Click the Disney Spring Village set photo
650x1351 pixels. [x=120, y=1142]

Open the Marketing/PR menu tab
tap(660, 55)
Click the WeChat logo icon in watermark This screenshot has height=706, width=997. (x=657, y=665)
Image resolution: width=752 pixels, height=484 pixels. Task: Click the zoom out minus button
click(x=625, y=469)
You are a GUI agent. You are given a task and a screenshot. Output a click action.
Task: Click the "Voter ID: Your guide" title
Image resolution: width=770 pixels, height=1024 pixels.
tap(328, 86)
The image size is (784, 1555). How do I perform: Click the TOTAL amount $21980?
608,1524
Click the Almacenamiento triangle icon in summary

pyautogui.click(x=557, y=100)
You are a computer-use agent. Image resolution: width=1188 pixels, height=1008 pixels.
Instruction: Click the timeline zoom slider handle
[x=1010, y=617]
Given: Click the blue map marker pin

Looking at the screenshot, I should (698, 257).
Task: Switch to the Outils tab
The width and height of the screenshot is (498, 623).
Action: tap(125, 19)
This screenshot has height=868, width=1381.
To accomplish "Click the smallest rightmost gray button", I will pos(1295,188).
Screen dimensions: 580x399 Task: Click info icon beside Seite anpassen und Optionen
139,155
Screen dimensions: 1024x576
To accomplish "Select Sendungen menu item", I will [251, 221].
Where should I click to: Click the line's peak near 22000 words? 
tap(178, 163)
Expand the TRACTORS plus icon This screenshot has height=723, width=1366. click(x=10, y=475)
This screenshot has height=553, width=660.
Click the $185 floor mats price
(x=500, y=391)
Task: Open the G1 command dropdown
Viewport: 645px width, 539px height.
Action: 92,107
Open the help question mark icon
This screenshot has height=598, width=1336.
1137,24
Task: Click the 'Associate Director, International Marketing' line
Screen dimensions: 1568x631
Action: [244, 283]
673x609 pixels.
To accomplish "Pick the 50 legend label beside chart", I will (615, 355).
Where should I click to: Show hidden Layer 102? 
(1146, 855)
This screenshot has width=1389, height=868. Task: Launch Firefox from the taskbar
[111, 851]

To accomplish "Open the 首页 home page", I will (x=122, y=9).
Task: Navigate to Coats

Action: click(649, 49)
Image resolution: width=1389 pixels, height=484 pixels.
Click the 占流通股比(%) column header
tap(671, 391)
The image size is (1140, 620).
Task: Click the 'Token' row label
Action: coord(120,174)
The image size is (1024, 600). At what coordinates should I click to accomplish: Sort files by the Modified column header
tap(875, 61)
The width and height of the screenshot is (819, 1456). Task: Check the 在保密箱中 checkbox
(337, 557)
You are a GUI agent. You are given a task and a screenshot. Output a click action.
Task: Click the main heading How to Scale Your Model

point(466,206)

_ _ _

* [TASK DESCRIPTION] Reproduce the records above in full and with exact wording.

* [TASK RESPONSE]
Click the Disney Spring Village set photo
650x1351 pixels. [x=120, y=1142]

Open the Marketing/PR menu tab
tap(660, 55)
Click the WeChat logo icon in watermark This screenshot has height=706, width=997. (x=657, y=665)
Image resolution: width=752 pixels, height=484 pixels. Task: Click the zoom out minus button
click(x=625, y=469)
You are a GUI agent. You are given a task and a screenshot. Output a click action.
Task: Click the "Voter ID: Your guide" title
Image resolution: width=770 pixels, height=1024 pixels.
tap(328, 86)
The image size is (784, 1555). How do I perform: Click the TOTAL amount $21980?
608,1524
Click the Almacenamiento triangle icon in summary

pyautogui.click(x=557, y=100)
You are a computer-use agent. Image resolution: width=1188 pixels, height=1008 pixels.
Instruction: Click the timeline zoom slider handle
[x=1010, y=617]
Given: Click the blue map marker pin

Looking at the screenshot, I should (698, 257).
Task: Switch to the Outils tab
The width and height of the screenshot is (498, 623).
Action: tap(125, 19)
This screenshot has height=868, width=1381.
To accomplish "Click the smallest rightmost gray button", I will pos(1295,188).
Screen dimensions: 580x399 Task: Click info icon beside Seite anpassen und Optionen
139,155
Screen dimensions: 1024x576
To accomplish "Select Sendungen menu item", I will [251, 221].
Where should I click to: Click the line's peak near 22000 words? 
tap(178, 163)
Expand the TRACTORS plus icon This screenshot has height=723, width=1366. click(x=10, y=475)
This screenshot has height=553, width=660.
Click the $185 floor mats price
(x=500, y=391)
Task: Open the G1 command dropdown
Viewport: 645px width, 539px height.
Action: 92,107
Open the help question mark icon
This screenshot has height=598, width=1336.
1137,24
Task: Click the 'Associate Director, International Marketing' line
Screen dimensions: 1568x631
Action: [244, 283]
673x609 pixels.
To accomplish "Pick the 50 legend label beside chart", I will (615, 355).
Where should I click to: Show hidden Layer 102? 
(1146, 855)
This screenshot has width=1389, height=868. Task: Launch Firefox from the taskbar
[111, 851]

To accomplish "Open the 首页 home page", I will (x=122, y=9).
Task: Navigate to Coats

Action: click(649, 49)
Image resolution: width=1389 pixels, height=484 pixels.
Click the 占流通股比(%) column header
tap(671, 391)
The image size is (1140, 620).
Task: Click the 'Token' row label
Action: coord(120,174)
The image size is (1024, 600). At what coordinates should I click to accomplish: Sort files by the Modified column header
tap(875, 61)
The width and height of the screenshot is (819, 1456). Task: Check the 在保密箱中 checkbox
(337, 557)
You are a GUI agent. You are given a task and a screenshot. Output a click action.
Task: Click the main heading How to Scale Your Model

point(466,206)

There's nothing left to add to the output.